Facebook wants British users to send in their naked photos in an effort to proactively combat revenge porn.

In a startling display of hubris, following the recent Cambridge Analytica scandal, the social network is extending trials of its controversial scheme to the UK.

As we’ve reported on previously, Facebook’s idea is designed to help people who suspect they could become victims of image sharing from former partners.

If those fearful of revenge porn attacks send in the intimate snaps first, Facebook can block the image before it appears on the site. Then if someone else attempts to upload the same image, it’ll be recognised by the database and will not appear on Instagram, Messenger or Facebook.

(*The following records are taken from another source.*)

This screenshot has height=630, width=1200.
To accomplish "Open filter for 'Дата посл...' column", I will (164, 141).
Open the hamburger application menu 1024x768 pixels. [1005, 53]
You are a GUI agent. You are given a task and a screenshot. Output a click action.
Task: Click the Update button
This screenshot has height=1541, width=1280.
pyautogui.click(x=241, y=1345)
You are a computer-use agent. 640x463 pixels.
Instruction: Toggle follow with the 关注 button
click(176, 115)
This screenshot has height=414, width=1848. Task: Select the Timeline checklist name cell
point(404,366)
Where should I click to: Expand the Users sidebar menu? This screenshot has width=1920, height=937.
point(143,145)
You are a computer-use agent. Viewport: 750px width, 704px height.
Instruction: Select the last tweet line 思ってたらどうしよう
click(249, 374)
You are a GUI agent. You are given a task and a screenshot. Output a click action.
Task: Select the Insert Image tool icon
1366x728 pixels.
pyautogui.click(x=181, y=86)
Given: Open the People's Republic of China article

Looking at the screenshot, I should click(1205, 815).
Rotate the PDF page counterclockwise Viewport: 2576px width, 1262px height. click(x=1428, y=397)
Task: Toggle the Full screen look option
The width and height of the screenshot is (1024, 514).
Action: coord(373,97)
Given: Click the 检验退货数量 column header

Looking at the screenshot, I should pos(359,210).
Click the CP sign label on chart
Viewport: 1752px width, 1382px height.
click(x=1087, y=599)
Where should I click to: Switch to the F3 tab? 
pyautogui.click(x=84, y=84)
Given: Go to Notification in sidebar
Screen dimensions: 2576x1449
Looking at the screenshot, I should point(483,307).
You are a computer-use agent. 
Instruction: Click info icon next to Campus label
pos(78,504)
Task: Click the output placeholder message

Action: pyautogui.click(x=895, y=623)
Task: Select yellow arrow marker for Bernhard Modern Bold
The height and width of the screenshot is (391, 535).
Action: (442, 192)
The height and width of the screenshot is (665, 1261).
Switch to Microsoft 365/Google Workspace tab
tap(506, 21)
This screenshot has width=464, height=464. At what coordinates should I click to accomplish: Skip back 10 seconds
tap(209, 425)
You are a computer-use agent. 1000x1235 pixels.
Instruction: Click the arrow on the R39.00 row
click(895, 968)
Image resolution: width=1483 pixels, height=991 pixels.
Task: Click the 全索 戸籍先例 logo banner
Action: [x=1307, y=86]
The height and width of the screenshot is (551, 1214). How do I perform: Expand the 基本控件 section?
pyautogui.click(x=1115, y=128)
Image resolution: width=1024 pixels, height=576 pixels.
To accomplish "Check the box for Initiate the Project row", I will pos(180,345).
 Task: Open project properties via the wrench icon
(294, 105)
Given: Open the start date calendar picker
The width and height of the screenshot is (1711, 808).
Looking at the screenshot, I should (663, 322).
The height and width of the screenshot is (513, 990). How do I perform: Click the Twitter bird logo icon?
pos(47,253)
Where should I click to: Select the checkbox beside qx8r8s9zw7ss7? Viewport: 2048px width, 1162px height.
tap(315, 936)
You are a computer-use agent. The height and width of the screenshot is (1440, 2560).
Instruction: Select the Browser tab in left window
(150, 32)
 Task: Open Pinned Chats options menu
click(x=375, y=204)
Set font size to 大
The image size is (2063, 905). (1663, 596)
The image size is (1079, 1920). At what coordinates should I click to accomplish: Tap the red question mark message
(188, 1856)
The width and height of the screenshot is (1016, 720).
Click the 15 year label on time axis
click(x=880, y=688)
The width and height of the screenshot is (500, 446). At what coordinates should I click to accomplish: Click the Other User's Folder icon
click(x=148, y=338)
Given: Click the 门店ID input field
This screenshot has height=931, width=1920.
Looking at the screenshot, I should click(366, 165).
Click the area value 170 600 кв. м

While it appears to be a sound idea in theory, it’s a big ask from Facebook given the dramatic erosion of trust in its handling of users’ personal data following this year’s revelations.

The company told the BBC Newsbeat any photos uploaded will be seen by “a very small group of about five specially trained reviewers.” Facebook’s Antigone Davis, the global head of safety, says the original photo will not be stored.

Related: Facebook Cambridge Analytica latest

The block will be pretty easy to get around by manipulating the images, while Davis admits there’s “no 100% guarantee when it comes to photo-matching technologies”. The additional caveat is that users will have to have the photos in question, so if they’re stored on your ex’s phone, then you’re also out of luck.

Overall, it appears as if worried users will simply be sending their intimate photos to Facebook, with absolutely no guarantee it’ll prevent the revenge porn attack, and with no possible sense it can trust Facebook to keep these images safe and private.

However, if it’s a choice between that and potentially avoiding a harrowing and potentially life-changing revenge porn post, then many users may take Facebook up on its offer.

It’s a tough choice in a situation none of us ever want to find ourselves in.